My stomach lurches as the van careens around a switchback turn. To our right, a wall of stone plummets 500 feet to the valley floor. Ahead, a panorama of cliffs and glaciers stretches upward with impossible verticality. Vertigo, car sickness, and sudden jolts toward the eight-inch-high "safety" railing are taking their toll on my nerves; then the conversation turns to the hazards of the local bear population. Our guide, Chuck, describes the things we can do if charged by a homicidal beast, such as stand there, shout, or fall to the ground. All, he points out, will likely prove useless.
"How can you tell a grizzly bear from a black bear?" someone asks.
"If you climb a tree and the bear climbs after you, it's a black bear," Chuck says. "If it knocks the tree over, it's a grizzly."
I've come to Montana's Glacier National Park seeking thrills.
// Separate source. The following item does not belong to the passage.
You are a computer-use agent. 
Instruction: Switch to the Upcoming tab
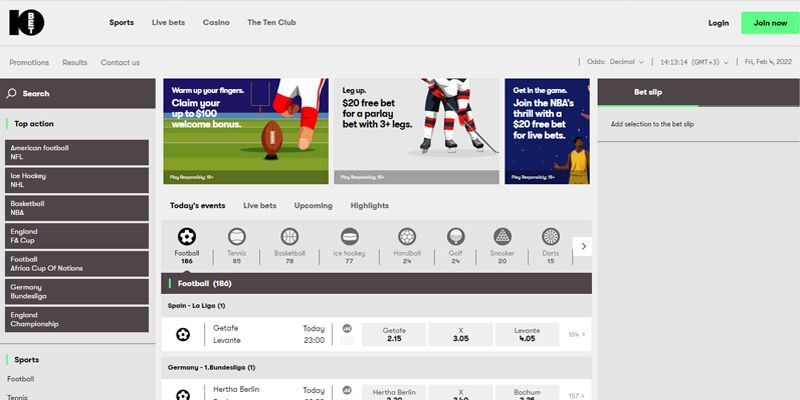313,206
This tour is one of the hot new things in travel, a multisport vacation. The idea is to cram as many adrenaline-pumping activities as possible into six days. The problem is, I feel I'm already pushing the envelope—and the real trip hasn't even started.
The multisport concept sprang up in the late eighties in the form of hard-core adventure races like the Raid Gauloise and, later, the Eco-Challenge, in which competitors struggled, sweated, and crawled over hundreds of miles of desert and jungle. Those mud-caked, bleary-eyed exertions made for great TV, but not great vacations, so the gung ho quotient was watered down for the mass market. People like me.
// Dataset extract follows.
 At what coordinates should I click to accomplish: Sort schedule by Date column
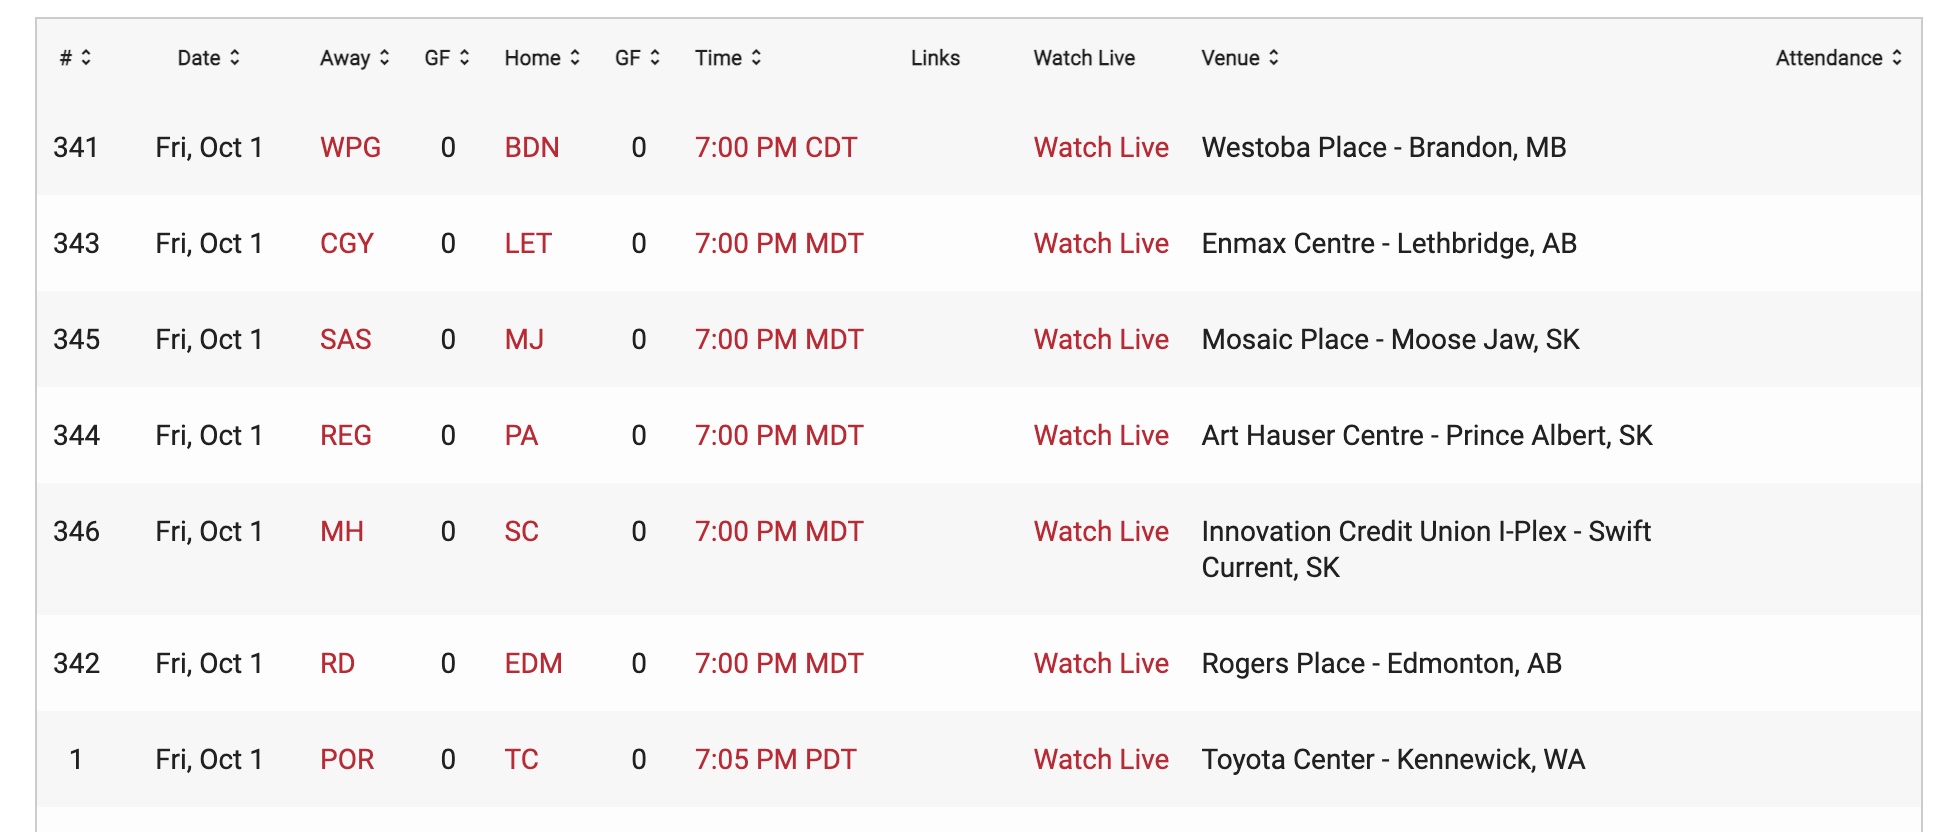click(x=209, y=58)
My life now rests in the hands of Backroads, a 21-year-old company that started off with guided bike trips in northern California and has since branched out into all sorts of athletic endeavors in every corner of the globe. Our to-do list for the week calls for a day of hiking (9 miles), a bicycle jaunt (50 miles), another hike (12 miles), another bike ride (45 miles), a paddle on white-water rapids, and a half-day of bouncing down grassy ski slopes on mountain bikes. It all sounds like great fun. Great, great fun.
Did they say 50 miles?
The truth is, I wasn't paying much attention to the fine print when I signed up. The picture in the catalogue was pretty. It showed an elderly woman in front of a mountain topped with a glacier like marshmallow sauce. The difficulty rating was pegged at "moderate." If grandma could do it, I could too, right?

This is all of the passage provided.